# GOAL
Tally the lines of the material below that contain the string "accomplish". Reply with the number alone.

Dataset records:
==================================================

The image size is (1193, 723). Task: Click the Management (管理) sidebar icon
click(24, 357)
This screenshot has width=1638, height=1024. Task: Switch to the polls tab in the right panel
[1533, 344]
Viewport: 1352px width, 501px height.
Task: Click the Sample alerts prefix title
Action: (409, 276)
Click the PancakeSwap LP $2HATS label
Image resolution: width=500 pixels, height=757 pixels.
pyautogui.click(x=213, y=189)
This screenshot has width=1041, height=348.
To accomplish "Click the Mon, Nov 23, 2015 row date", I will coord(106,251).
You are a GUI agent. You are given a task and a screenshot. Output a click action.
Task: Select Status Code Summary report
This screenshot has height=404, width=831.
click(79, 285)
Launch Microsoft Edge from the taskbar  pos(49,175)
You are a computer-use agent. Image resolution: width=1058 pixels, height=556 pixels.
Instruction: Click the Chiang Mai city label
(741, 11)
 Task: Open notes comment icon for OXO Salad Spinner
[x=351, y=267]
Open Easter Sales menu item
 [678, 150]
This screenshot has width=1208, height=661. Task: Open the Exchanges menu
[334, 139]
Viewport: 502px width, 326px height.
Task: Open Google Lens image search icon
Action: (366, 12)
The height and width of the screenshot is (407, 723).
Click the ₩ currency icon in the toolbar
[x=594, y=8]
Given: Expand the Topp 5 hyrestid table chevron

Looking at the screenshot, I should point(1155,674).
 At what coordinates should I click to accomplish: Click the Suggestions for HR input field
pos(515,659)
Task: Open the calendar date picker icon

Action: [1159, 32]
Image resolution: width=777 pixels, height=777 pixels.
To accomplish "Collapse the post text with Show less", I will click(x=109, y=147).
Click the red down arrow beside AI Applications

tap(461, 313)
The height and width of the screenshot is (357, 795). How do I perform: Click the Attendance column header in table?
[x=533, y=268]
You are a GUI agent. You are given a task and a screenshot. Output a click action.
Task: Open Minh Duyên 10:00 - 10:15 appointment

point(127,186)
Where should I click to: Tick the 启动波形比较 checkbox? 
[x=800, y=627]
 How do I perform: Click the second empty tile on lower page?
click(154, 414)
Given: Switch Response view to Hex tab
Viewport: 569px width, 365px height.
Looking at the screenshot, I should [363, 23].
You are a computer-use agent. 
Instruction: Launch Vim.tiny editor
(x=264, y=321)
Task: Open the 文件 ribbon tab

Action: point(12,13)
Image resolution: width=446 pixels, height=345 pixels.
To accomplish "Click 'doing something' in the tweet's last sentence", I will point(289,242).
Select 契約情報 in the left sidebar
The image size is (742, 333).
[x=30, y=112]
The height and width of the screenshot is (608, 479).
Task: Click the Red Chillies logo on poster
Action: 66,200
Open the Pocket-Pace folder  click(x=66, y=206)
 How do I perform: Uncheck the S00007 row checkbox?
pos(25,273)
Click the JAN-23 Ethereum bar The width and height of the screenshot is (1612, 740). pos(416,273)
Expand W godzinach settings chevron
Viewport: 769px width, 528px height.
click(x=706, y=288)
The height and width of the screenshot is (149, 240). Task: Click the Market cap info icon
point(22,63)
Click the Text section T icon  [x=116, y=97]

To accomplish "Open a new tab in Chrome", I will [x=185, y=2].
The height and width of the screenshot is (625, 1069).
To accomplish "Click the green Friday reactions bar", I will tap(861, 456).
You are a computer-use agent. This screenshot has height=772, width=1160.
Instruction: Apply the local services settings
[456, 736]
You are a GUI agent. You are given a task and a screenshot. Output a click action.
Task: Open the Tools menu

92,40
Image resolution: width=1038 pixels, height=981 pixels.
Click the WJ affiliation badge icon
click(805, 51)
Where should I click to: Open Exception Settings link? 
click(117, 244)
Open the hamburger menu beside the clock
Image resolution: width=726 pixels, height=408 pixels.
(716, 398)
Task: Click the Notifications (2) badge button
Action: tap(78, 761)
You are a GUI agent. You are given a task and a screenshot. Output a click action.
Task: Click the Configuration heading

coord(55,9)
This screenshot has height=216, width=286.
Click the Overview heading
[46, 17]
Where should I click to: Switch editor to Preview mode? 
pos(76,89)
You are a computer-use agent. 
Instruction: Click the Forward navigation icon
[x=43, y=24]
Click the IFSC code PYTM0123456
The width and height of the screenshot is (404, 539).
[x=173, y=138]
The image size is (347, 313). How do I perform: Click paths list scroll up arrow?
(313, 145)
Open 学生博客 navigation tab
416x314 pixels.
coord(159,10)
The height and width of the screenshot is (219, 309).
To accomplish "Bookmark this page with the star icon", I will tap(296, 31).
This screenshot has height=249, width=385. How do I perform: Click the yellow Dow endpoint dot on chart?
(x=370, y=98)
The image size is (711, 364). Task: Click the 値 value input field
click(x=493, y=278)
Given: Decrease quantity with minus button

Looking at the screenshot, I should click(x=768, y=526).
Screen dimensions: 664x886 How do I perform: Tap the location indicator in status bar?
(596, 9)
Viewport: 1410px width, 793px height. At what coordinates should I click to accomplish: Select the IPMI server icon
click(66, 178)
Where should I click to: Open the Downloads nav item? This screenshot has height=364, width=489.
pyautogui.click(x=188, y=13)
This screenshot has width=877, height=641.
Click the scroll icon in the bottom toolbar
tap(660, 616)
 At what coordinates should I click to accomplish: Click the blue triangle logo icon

==================================================

# ANSWER TO THIS TASK
9